◆ DESCRIPTION OF THE TASK
When copying the data below, keep only the lines from the one with "Where should I click to: Sort" through the one with "Task: Click the Open Station toolbar icon", word for word, and skip the pictures.

◆ SUPPLIED MATERIAL
• • • • •

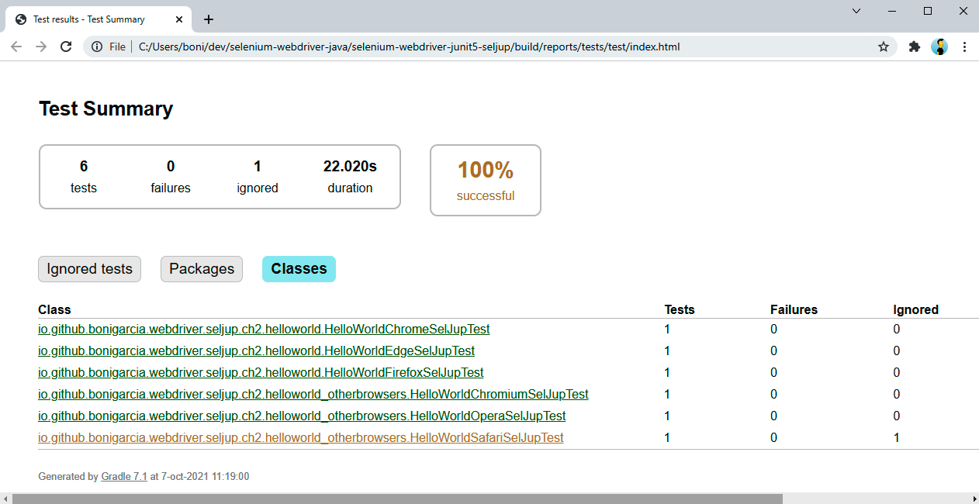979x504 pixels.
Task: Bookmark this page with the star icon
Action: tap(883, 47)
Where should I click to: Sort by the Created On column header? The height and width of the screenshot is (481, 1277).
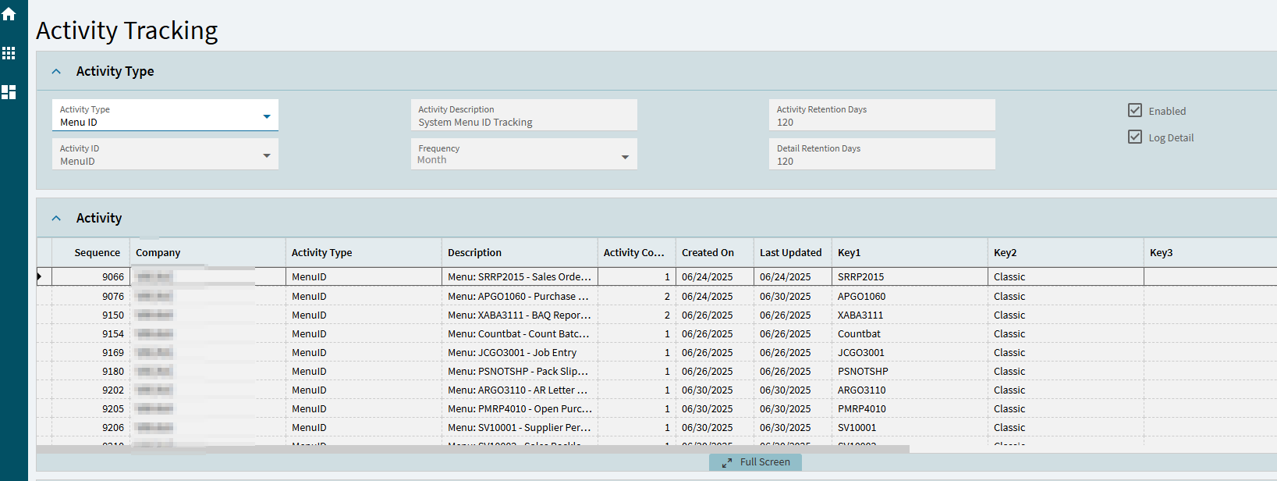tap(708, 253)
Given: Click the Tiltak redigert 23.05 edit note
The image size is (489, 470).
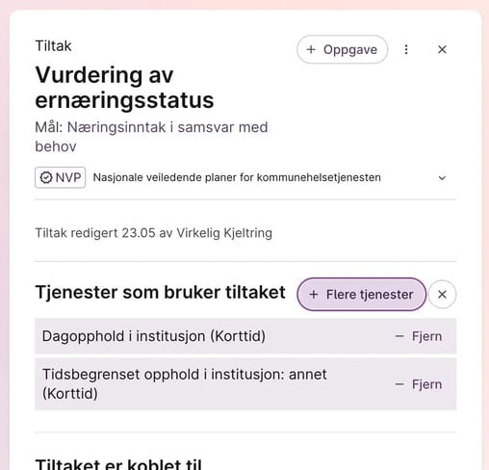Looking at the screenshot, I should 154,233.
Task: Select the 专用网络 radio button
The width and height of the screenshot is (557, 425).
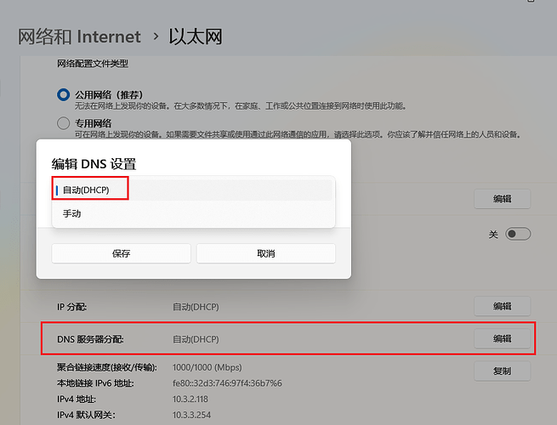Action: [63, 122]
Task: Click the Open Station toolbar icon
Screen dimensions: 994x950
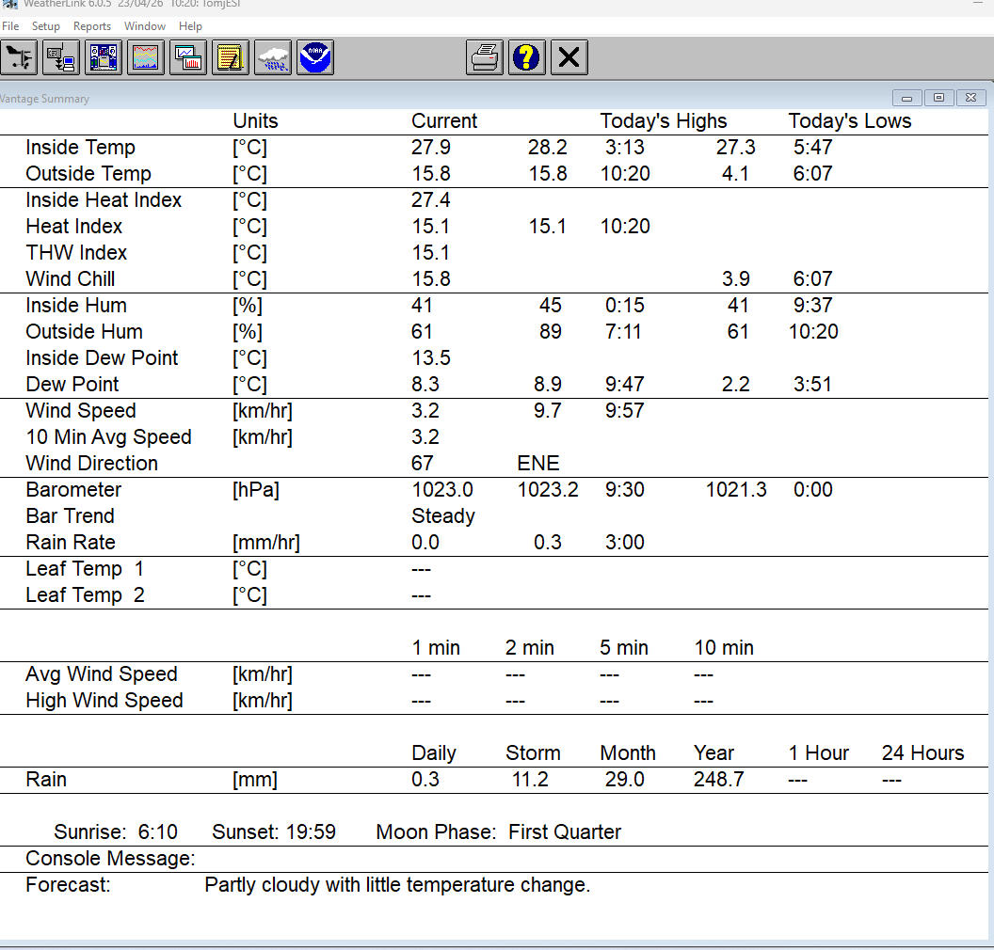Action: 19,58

• • • • •

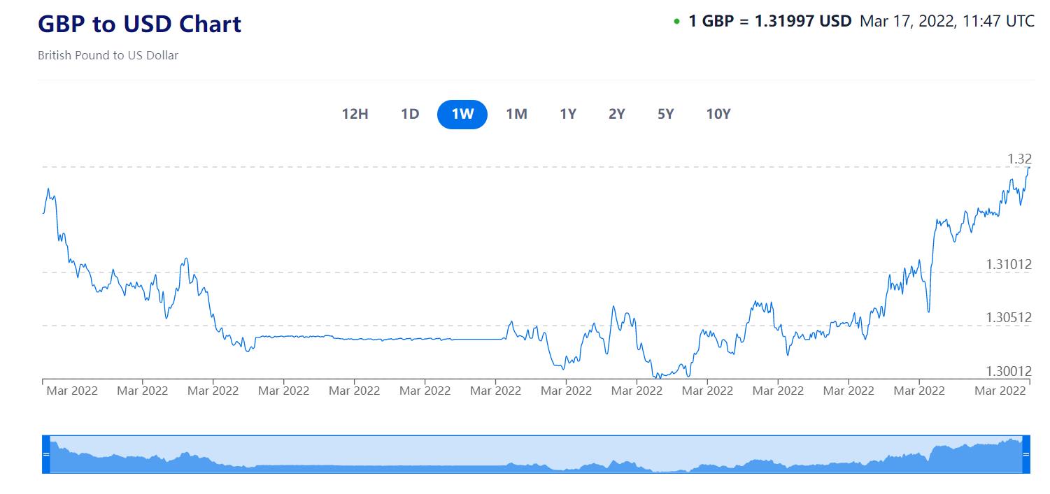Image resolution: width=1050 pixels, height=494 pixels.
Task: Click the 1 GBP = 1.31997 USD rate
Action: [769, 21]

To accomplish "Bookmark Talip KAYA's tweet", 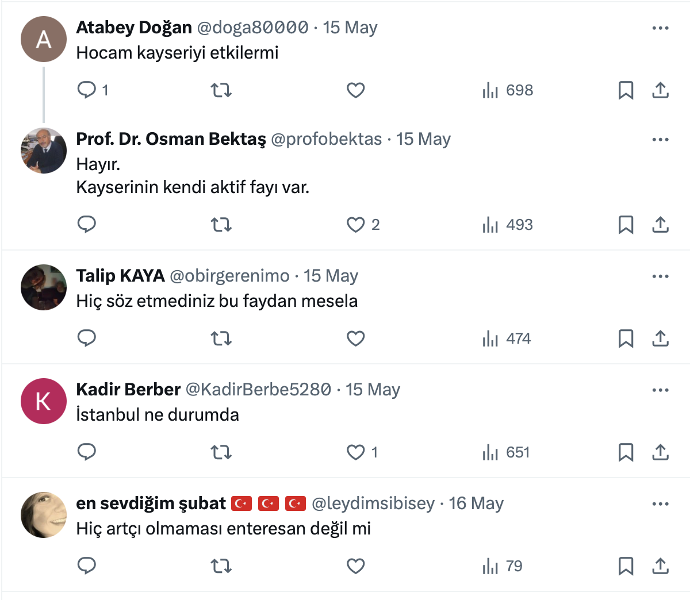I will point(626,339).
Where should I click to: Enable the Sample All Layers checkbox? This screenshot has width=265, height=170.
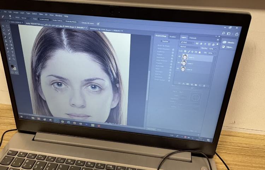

• • • • •

◆ RESPONSE BELOW
Where should I click to: Sort by the Created On column header? The height and width of the screenshot is (481, 1277).
tap(708, 253)
Given: Click the Tiltak redigert 23.05 edit note
The image size is (489, 470).
Looking at the screenshot, I should 154,233.
Task: Select the 专用网络 radio button
The width and height of the screenshot is (557, 425).
Action: [63, 122]
Task: Click the Open Station toolbar icon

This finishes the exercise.